The Foreign Affairs Committee of the British House of Commons recently issued a report that recommended terrorist designation for Iran’s Islamic Revolutionary Guard Corps. “The IRGC’s philosophy and malign actions within Iran and across the region run counter to the interests of the UK and those of the Iranian people,” the report said after noting that the hardline paramilitary organization satisfies “the criteria for proscription in the Terrorism Act 2000.”
It remains to be seen whether the government of the United Kingdom will act in accordance with this recommendation, though blacklisting of the IRGC is certainly long overdue. It was already overdue in 2019 when the United States took that step, extending the label of “Foreign Terrorist Organization” to the entire paramilitary where it had once been limited to the foreign special operations division known as the Quds Force. That move was formally embraced by 37 British Members of Parliament, who urged the UK to follow suit, thereby helping to set the stage for the recent report.
The lawmakers’ statement placed roughly equal emphasis on the IRGC’s support of foreign terrorism and its suppression of pro-democratic dissent both at home and abroad. It also took a broader view of the pressure that might be exerted on Iranian institutions, identifying the Ministry of Intelligence and Security as something that is equally deserving of terrorist designation. There is no immediate sign that this is on the table, but real action against the IRGC could be a sign of assertive trends in Western policy toward the Iranian regime as a whole.
Citizens of Western nations and supporters of Middle Eastern democracy should eagerly look forward to that outcome, and they should push aggressively for policies that support it. And pending such an assertive shift, those same people should be prepared for potential escalation in the threats posed by the IRGC, the MOIS, and their overseers in Tehran. That potential was placed vividly on display about two and a half years ago when European authorities thwarted an Iranian terror plot that would have most likely killed hundreds, if not thousands of people in a Paris suburb.
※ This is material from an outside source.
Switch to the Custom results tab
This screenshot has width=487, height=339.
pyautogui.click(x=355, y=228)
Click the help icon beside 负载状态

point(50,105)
The target of that plot was a gathering of Iranian expatriates organized by the National Council of Resistance of Iran. The NCRI’s main constituent group, the People’s Mojahedin Organization of Iran (PMOI-MEK), had led a nationwide uprising inside Iran just several months before the event, and the French terror plot proved to be just one aspect of a broader strategy aimed at stamping out dissent.
That strategy has been fruitless so far, but there is no guarantee that the repression of dissent won’t become more effective as it escalates. That escalation was evident in November 2019, when the Iranian people and the MEK staged another uprising, similar in focus but even larger in scale than that which took place at the end of 2017 and the beginning of 2018. Whereas the earlier incident led to several dozen deaths, the latter was met with much swifter brutality, particularly from the IRGC, which opened fire on crowds of peaceful protesters and killed 1,500 people in a matter of days.
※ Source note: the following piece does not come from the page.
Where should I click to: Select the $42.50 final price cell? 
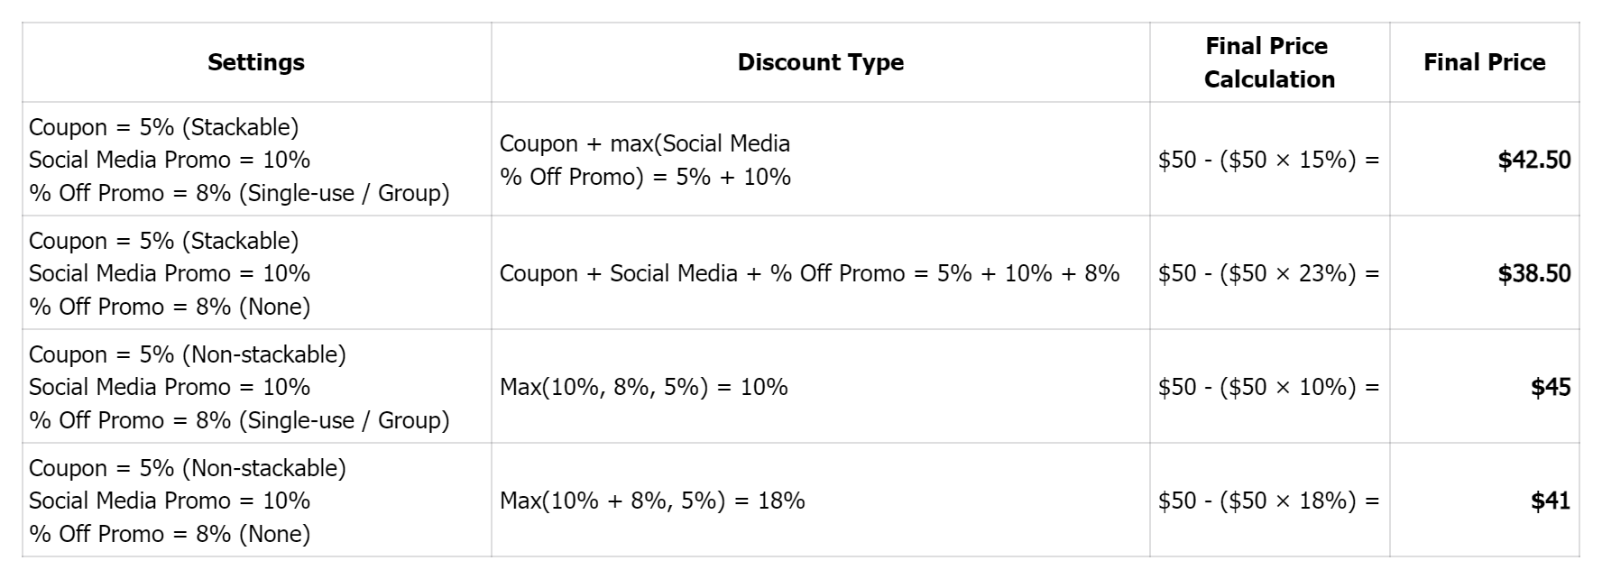point(1484,160)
That one series of killings is more than enough justification for designating the IRGC as a terrorist organization. It also goes a long way toward highlighting the extent to which the Iranian people could be expected to benefit from measures that stem the flow of cash to and from the IRGC and thereby encourage the reallocation of wealth back to the Iranian people. Detailed reports from the MEK and the NCRI describe the IRGC as constituting a financial empire that encompasses more than half of the Iran’s gross domestic product. And the effects of that economic dominance have perhaps never been more apparent than during the Covid-19 pandemic, which by some accounts has left 186,900 Iranians dead while others suffer in absence of direct assistance from the government or its affiliates.
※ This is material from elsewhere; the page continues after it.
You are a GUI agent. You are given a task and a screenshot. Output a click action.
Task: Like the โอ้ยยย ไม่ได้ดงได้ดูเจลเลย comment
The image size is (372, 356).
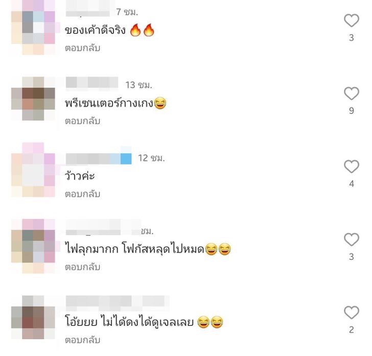point(352,313)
The 2018 Paris terror plot is a stark reminder that these two phenomena go hand-in-hand, as do the interests of the Iranian people and the Western world. Meanwhile, the details of that plot underscore the fact that the malign activities associated with the IRGC are actual integral aspects of the entire Iranian regime’s strategy for maintaining its hold on power.
The bomb that was meant to be used against the NCRI’s Free Iran rally was smuggled into Europe by a high-ranking Iranian diplomat, the third counsellor at the regime’s embassy in Vienna. He then handed off the bomb to two Iranian-Belgian operatives with longstanding ties to the Ministry of Intelligence. These three individuals, plus another accomplice, are currently on trial in Belgium, where prosecutors have emphasized that their operation was ordered from the highest ranks of the Iranian regime.
The Iranian government’s involvement spans both factions of its internal politics – the “hardliners” associated with Supreme Leader Khamenei and the “reformists” who are nominally led by President Hassan Rouhani. Fellow “reformist” Javad Zarif, the regime’s Foreign Minister and the main object of conciliatory Western interactions with Tehran, was doubtlessly involved as the overseer of terrorist diplomats like Assadollah Assadi, the one currently on trial.
The US was correct to acknowledge in 2019 that there is no meaningful separation between the IRGC and the Quds Force. Now it is time for the US, the UK, and their mutual allies to acknowledge that there is also no meaningful separation between the IRGC and the regime as a whole. The regime is a terrorist regime, and it should be designated and dealt with all through that designation.